I think the expectation that the male will go fetch (or that the female will) is cultural, even within the same city or group of people - not necessarily between groups of people as to heritage, but how they were raised.
I liked Cav's suggestion, it cut through a tense situation in a smart way. But I think the long silent treatment is a painful problem and needs to be discussed sometime, somehow, preferably when both people aren't in the middle of an angry time.
Pitter, I would accept that the incident was self centred on both your parts. Meet in the middle, and things should be smoother. Phoenix is right, marriage is a process, and compromises need to be made in creative ways.
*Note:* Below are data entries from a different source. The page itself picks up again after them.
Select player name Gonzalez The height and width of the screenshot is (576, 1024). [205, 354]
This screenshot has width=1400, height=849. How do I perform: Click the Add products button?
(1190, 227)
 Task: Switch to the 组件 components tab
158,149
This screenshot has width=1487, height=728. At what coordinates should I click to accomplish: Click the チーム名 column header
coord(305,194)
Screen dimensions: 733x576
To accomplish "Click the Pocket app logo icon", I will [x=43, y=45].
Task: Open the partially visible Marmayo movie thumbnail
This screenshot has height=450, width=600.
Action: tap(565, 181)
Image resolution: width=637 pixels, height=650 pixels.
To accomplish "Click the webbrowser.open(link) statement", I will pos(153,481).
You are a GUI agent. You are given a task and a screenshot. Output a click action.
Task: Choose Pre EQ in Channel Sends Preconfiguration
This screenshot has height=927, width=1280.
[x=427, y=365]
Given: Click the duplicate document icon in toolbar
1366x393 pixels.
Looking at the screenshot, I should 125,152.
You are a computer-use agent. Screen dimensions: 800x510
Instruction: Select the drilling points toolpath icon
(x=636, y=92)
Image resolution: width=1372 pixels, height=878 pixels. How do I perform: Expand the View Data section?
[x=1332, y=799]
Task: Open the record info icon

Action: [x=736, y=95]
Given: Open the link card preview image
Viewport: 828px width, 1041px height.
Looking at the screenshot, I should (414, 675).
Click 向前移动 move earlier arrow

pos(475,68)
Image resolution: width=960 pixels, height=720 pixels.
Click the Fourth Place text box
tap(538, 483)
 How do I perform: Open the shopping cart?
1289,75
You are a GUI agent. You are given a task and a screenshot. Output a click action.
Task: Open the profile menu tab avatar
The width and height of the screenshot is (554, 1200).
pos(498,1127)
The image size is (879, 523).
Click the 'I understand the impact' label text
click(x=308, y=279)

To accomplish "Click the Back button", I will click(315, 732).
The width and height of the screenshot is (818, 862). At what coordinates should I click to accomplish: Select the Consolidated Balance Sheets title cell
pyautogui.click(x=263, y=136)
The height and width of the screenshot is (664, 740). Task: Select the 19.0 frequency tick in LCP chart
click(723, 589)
No I have never expressed my "get a divorce and make a run for it" reaction out loud. I know it would be manipulative and wouldn't work anyway because my Colombian wife is possibly more stubborn than a Korean girlfriend I had once. As to the "go fetch" well my wife lived alone with her mother for thirteen years before I met her and as the youngest and only remaining daughter in the house she was pretty spoiled in so far as she was quite accustomed to her mother fetching and cooking and so on.
Marriage is give and take. I think those marriages that last for 20,30,40 or more years, the couple has learned the key to longevity is learning to give and take, leave your pride at the door, understand your partners need without being told and sensitivity to the desires of their heart. I also think the foundation of a successful marriage is: communication and becoming a unit. There should never be thought or talk of "going home to mama" or "how easy it is to get a cheap, quick divorce". I hope you guys don't have any kids until get your act together.
If I remember correctly, Pitter is older and has therefore quite a bit of life experience. I think he knows marriage is a process, though I am not saying mentioning that again isn't useful. I am not so sure the younger wife knows. That doesn't mean I am hostile to her. I just am wondering how the process can be fostered best. And cav, et all, are right re the giving and taking. Shared giving and taking, though.